When Sara Black’s OCD father lands a job as a janitor at the elite Anton High, Sara, a junior, is given the opportunity to enroll in the school. Most students have to enroll freshman year. Anton High School is a change from the public high school life she was accustomed to. Most of Anton’s students come from privileged lifestyles, so when Sara’s classmates mistakenly believe she comes from London, England, instead of Lundon, Massachusetts, she goes along with it. She also does not tell her classmates that the janitor is her father or that her mother ran off with her old science teacher. Soon, however, some of Sara’s classmates feel their popularity is threathened by Sara, and her black lies soon catch up to her…
The best thing about Little Black Lies was Cohen’s ability to slowly reveal details about Sara’s family life, which added up to the bigger picture. These details were scattered around the book, but each time they perfectly flowed with whatever was happening at the moment. I loved reading about how Sara’s mother’s affair affected her father. Cohen’s portrayal of her father’s OCD was realistic. I also enjoyed reading about Sara’s relationship with her mother.
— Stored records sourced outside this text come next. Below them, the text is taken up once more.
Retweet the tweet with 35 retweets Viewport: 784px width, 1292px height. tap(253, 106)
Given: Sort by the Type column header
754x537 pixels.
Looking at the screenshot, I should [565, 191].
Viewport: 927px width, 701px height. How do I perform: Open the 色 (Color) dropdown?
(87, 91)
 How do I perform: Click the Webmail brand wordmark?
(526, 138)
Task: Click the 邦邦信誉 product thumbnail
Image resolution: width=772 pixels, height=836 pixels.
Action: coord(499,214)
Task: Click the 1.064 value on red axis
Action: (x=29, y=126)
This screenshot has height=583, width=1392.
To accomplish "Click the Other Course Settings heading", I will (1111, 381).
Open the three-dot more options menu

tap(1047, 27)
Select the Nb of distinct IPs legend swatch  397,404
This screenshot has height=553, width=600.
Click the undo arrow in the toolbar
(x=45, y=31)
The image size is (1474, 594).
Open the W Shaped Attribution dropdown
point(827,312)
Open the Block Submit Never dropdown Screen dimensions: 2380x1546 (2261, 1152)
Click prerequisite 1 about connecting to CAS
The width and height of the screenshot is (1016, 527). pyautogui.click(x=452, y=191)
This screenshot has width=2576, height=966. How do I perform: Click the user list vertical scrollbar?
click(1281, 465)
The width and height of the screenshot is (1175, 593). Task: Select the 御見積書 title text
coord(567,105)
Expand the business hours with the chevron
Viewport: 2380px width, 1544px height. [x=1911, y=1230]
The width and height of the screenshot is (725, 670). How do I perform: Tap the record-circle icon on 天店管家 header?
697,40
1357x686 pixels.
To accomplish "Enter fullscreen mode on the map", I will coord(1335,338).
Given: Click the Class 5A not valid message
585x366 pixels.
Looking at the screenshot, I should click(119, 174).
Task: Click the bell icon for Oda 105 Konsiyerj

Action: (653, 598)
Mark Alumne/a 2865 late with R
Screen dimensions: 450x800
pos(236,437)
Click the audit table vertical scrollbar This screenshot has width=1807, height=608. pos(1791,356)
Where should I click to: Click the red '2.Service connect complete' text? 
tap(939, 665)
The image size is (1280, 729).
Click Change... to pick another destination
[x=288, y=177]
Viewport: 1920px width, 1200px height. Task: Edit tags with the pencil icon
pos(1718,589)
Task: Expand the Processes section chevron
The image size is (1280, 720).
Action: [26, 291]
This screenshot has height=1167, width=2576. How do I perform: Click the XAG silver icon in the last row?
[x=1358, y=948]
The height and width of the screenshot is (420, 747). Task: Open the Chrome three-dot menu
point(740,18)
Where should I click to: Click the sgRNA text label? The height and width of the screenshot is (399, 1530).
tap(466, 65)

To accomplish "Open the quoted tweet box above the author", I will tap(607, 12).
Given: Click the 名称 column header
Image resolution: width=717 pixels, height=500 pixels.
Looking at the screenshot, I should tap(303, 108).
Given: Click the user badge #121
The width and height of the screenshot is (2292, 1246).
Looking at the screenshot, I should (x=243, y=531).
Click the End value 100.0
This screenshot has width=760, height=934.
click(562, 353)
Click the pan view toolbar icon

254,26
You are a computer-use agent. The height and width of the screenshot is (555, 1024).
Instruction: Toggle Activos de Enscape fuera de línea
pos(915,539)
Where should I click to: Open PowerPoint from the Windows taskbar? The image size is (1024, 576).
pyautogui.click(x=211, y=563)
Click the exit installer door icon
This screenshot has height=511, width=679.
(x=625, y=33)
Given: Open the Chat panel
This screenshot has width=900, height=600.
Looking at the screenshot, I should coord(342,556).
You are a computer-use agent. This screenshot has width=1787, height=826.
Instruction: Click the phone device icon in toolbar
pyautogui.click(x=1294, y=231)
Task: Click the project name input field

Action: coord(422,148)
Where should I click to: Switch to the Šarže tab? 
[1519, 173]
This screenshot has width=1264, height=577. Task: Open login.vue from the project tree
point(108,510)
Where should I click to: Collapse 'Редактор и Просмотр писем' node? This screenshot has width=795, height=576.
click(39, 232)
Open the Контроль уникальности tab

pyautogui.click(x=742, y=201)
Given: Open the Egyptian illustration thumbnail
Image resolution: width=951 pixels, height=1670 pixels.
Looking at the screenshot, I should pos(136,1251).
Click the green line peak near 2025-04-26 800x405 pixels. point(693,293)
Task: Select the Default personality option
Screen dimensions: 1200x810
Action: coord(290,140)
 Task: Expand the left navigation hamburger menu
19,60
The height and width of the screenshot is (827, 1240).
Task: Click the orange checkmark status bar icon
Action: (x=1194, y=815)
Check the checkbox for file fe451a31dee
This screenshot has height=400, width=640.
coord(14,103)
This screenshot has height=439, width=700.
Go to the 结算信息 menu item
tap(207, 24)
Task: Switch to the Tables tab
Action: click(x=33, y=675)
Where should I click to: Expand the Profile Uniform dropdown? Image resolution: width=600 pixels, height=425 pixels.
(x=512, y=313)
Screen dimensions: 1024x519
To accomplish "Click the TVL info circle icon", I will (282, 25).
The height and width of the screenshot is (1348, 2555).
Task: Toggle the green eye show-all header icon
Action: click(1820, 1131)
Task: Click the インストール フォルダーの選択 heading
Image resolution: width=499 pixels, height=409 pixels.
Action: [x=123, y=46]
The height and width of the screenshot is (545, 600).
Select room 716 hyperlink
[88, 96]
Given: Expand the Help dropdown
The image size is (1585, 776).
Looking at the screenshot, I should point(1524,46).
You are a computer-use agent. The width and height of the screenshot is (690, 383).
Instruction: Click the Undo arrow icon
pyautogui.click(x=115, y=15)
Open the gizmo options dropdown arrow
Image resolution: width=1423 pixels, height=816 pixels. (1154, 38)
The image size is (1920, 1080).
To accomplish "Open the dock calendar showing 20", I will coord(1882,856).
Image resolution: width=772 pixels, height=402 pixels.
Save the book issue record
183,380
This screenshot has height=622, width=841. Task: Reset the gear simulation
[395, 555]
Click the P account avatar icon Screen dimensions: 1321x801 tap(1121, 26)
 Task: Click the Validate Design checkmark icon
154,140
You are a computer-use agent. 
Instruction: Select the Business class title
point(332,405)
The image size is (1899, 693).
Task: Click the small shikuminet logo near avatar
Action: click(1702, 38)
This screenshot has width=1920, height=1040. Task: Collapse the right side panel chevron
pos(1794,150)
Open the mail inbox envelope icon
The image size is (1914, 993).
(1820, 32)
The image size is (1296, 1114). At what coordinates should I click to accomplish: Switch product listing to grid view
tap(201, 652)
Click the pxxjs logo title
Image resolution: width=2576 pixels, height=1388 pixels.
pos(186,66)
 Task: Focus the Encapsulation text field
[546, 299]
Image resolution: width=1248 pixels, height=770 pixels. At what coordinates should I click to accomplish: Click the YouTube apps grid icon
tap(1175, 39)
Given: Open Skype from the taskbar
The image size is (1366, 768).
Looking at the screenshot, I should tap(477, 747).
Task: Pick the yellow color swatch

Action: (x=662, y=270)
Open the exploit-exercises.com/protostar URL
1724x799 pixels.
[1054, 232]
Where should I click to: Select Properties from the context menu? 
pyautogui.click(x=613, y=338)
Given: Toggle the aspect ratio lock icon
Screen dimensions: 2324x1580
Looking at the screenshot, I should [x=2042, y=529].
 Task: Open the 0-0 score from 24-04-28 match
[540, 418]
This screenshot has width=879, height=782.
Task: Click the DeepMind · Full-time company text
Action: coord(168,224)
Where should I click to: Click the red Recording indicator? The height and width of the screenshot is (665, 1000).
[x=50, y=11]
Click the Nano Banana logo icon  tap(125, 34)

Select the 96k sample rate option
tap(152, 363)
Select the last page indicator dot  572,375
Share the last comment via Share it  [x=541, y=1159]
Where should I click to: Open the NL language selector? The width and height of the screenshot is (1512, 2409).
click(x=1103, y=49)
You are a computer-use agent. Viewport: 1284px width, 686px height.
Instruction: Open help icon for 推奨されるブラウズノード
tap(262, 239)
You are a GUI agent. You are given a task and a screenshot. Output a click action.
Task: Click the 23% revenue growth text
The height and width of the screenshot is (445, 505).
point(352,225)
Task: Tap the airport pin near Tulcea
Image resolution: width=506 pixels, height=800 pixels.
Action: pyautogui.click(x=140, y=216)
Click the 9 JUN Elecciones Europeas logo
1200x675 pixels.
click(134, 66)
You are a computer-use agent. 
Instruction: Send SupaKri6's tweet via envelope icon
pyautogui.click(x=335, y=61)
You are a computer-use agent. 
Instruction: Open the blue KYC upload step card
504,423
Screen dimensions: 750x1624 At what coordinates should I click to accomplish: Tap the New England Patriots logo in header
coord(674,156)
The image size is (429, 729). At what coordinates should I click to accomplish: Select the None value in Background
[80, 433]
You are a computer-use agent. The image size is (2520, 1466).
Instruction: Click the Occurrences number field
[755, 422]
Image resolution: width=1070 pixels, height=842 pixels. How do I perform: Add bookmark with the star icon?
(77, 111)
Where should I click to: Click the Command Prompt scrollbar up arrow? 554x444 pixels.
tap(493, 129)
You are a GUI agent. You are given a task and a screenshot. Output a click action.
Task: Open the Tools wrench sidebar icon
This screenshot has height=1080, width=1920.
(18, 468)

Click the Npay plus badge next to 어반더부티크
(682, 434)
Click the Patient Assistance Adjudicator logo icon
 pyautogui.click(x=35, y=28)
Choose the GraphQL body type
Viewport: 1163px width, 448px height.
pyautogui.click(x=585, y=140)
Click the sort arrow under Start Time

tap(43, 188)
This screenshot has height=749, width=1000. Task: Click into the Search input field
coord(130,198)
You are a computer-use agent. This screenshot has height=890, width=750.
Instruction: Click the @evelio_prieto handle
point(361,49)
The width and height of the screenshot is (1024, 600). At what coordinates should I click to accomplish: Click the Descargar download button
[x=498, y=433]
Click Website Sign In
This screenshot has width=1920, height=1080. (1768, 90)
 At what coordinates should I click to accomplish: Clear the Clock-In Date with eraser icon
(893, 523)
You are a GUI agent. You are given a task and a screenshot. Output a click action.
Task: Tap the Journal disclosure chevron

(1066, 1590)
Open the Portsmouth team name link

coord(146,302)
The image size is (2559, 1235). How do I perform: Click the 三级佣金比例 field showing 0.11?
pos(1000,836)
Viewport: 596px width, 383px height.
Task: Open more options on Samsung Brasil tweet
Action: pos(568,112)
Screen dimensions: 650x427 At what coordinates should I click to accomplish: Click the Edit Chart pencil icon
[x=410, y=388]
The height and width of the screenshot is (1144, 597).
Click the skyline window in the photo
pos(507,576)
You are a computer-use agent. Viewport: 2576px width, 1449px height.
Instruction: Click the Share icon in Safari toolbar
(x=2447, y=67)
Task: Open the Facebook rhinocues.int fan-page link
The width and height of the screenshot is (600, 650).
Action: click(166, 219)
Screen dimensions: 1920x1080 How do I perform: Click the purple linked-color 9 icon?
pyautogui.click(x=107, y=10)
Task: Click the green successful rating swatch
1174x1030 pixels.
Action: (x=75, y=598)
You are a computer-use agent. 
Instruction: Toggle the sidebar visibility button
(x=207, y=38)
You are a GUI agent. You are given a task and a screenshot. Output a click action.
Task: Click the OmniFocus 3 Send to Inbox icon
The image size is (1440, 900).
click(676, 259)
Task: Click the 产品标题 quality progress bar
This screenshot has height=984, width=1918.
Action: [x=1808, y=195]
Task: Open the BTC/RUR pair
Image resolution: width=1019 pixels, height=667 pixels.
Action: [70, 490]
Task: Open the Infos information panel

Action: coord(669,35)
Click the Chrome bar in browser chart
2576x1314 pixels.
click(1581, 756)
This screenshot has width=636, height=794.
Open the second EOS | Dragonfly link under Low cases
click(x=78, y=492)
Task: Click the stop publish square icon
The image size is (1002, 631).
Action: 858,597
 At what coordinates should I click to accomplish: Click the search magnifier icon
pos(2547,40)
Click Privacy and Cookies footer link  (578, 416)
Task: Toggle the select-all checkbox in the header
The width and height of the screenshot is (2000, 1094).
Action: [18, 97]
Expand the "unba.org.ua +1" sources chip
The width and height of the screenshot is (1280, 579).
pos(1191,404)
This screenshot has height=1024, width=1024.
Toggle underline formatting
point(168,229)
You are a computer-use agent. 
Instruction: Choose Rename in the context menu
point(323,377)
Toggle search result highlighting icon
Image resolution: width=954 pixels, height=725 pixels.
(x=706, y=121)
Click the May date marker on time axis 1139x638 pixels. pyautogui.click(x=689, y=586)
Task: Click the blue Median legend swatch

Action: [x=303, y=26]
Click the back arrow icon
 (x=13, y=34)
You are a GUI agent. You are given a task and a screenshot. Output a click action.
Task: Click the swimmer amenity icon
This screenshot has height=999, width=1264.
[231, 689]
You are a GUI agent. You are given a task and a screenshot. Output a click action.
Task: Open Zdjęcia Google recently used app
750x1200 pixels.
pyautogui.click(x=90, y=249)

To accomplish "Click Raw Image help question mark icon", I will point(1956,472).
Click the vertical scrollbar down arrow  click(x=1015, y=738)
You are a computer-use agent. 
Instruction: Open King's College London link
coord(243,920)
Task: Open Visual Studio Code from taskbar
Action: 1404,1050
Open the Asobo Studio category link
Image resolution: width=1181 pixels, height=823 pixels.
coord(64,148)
Sara’s classmates were reminiscent of Mean Girls, with Carling being the Queen Bee. Nothing too original, but entertaining nonetheless. I also really liked Leo, Carling’s boyfriend, who eventually became the love interest of Sara. Leo’s past with Sara’s lies were an interesting combination. I only had one major dislike about Little Black Lies. From the beginning, Sara realized her lies were wrong, yet she continued to consciously dig herself into a deeper hole, which completely frustrated me. Despite this, however, I still enjoyed the novel and wanted a sequel. This says a lot considering I am horrible when it comes to finishing series.
Fans of Mean Girls should be sure to look into Little Black Lies.